Wiltjer assumed a bigger role in his sophomore year. He made 10 starts while averaging 24 minutes, 10.2 points, 4.2 rebounds and hitting nearly 37% on 3-pointers, but the Wildcats struggled and eventually lost to Robert Morris in the first round of the NIT.

“It was super tough (to transfer) because I built so many friendships and the basketball was tough, too,” he said. “Going to Gonzaga was the best thing for me at the time. People kind of knew who I was, but I still had to make a name for myself.”

Which is what he did with the Zags. In two seasons, he averaged 18.6 points, 6.3 boards and nailed nearly 45% of his 3-point attempts. He went on to make Houston’s roster as an undrafted rookie and played in 14 NBA games before stints in Greece, Spain, Turkey and China.
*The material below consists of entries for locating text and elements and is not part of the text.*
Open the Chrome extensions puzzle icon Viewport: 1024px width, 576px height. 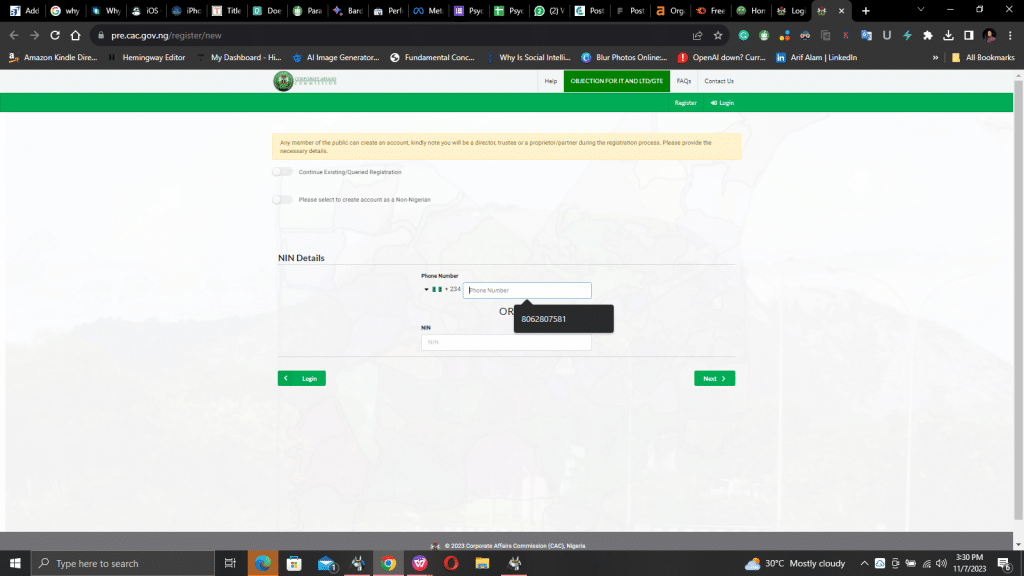[927, 35]
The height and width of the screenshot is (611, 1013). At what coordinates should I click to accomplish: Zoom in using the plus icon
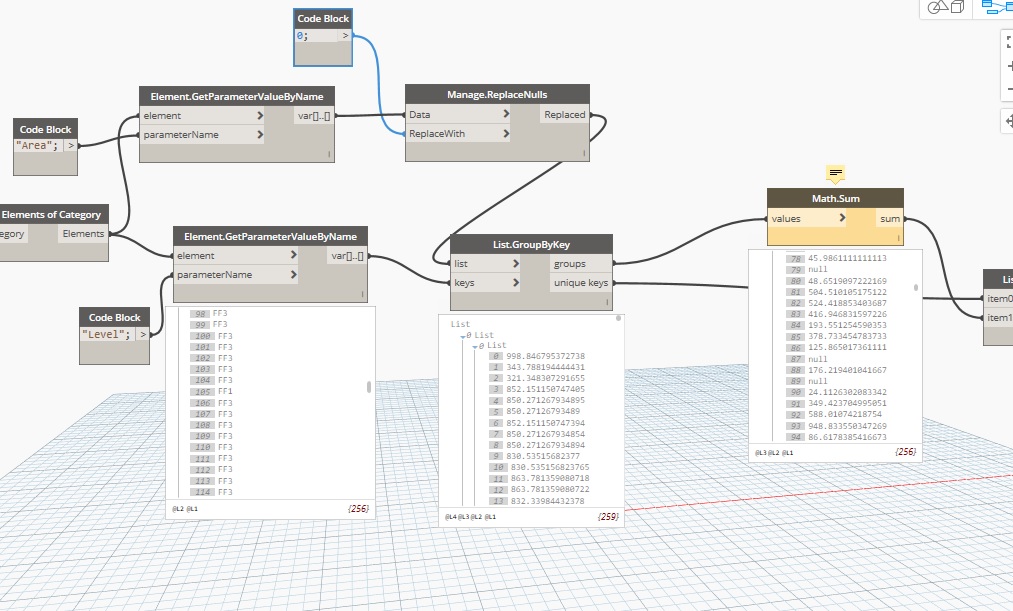point(1007,65)
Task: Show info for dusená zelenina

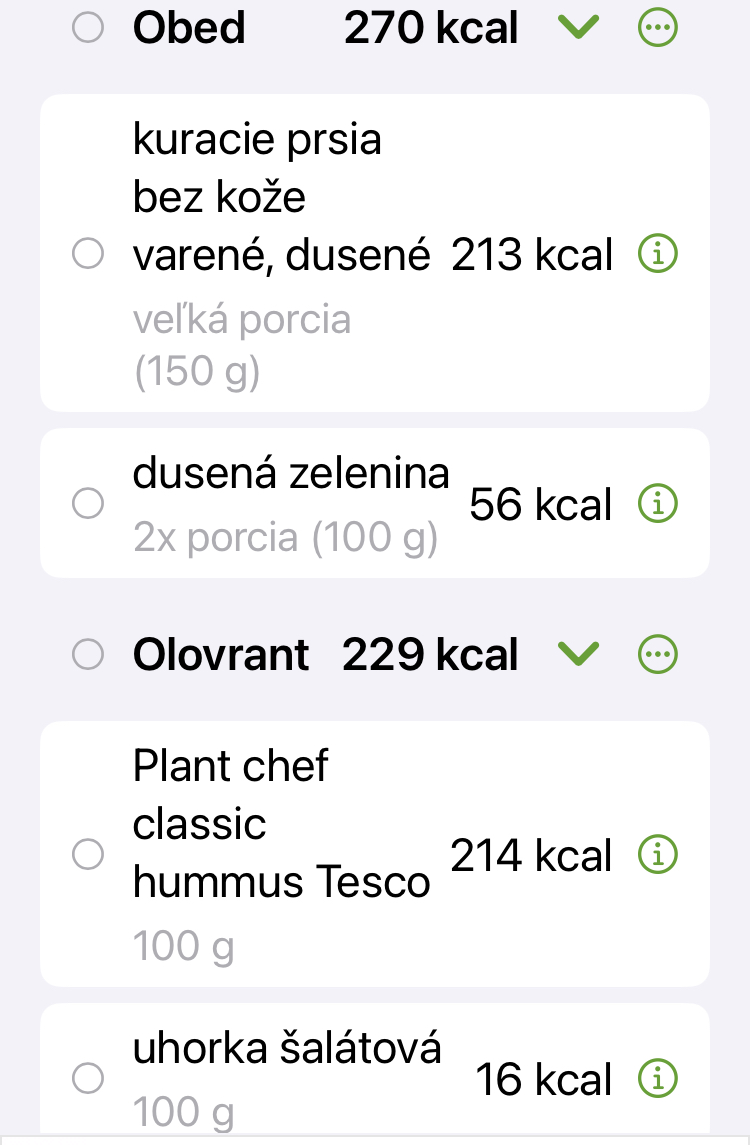Action: click(x=657, y=504)
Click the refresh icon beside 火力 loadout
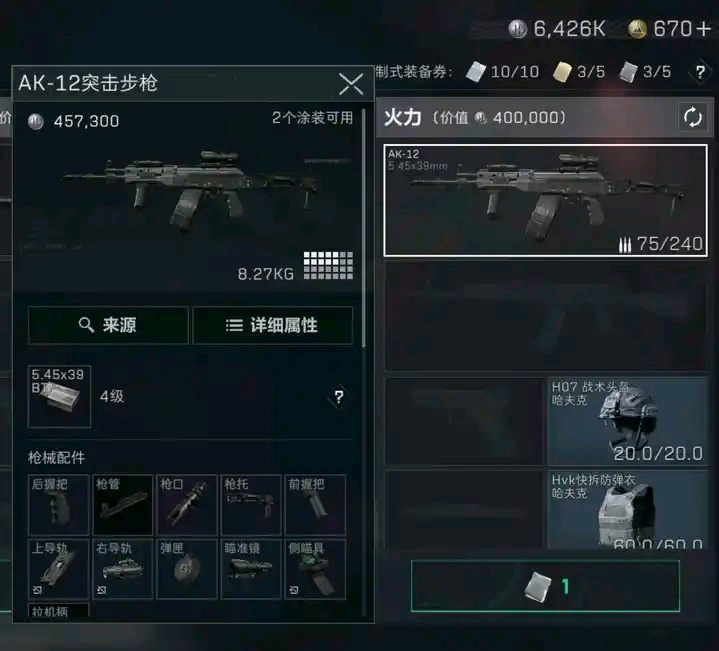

“Everything happens for a reason and I kind of had the best of both worlds,” said Wiltjer, who was AP third-team All-American in 2015 and honorable mention the following season. “Kentucky was a super competitive environment. You’re around all the NBA guys and it really made me believe I could make the NBA. At Gonzaga, the skill development really helped my game, the redshirt program (sitting out one year under NCAA transfer rules) really helped me. The combination of both experiences helped me make the Rockets.”

Wiltjer said Few and Calipari are similar in that they’re both “straight shooters,” but they’ve built dominant programs with their own philosophies.

“They run two different offenses, but they’re some of the best basketball minds in college basketball,” Wiltjer said. “Cal has his system, but the way he gets guys to compete … coach Few is the same way. There’s a high standard both set for their programs. It wasn’t fun going to practice some days for either one. You’re going to get yelled at but playing for both and seeing that coaching fire was great.”

Calipari’s coaching fire is the first thing that pops into Wiltjer’s mind when asked for his best Calipari story.

“I don’t remember the game in my freshman year, but I made two mistakes so I’m coming out of the game,” Wiltjer said. “He’s screaming at me. I just sit down, he finishes yelling at me and I’m thinking, ‘Oh man, I might not play the rest of the first half.’

“Literally 5 seconds later, he turns to me and it’s, ‘Kyle, get back into the game.’ That was one of his things, take you out, yell at you to make his point and put you back in and let you play. I went back in fearless and made two 3s. You make a mistake and he’s going to give you another chance.”

And Wiltjer’s best Few story?

“I can’t remember what the game is called, it’s not tennis,” begins Wiltjer, when an interviewer suggests pickleball. “Yes, pickleball. In the summer time when we went to the lake for one of those leadership (team-building) things. It was in between one of our sessions and he was just running the pickleball courts and nobody could beat him. The guy acts like he’s 30.”

Wiltjer has done several interviews leading up to Sunday’s game and he’s received numerous requests on Twitter for his prediction.

“This is my politically correct answer,” Wiltjer said. “Any time I’m doing a Gonzaga interview, I’m going for the Zags. Anytime it’s a Kentucky interview, I’m going ‘Cats.”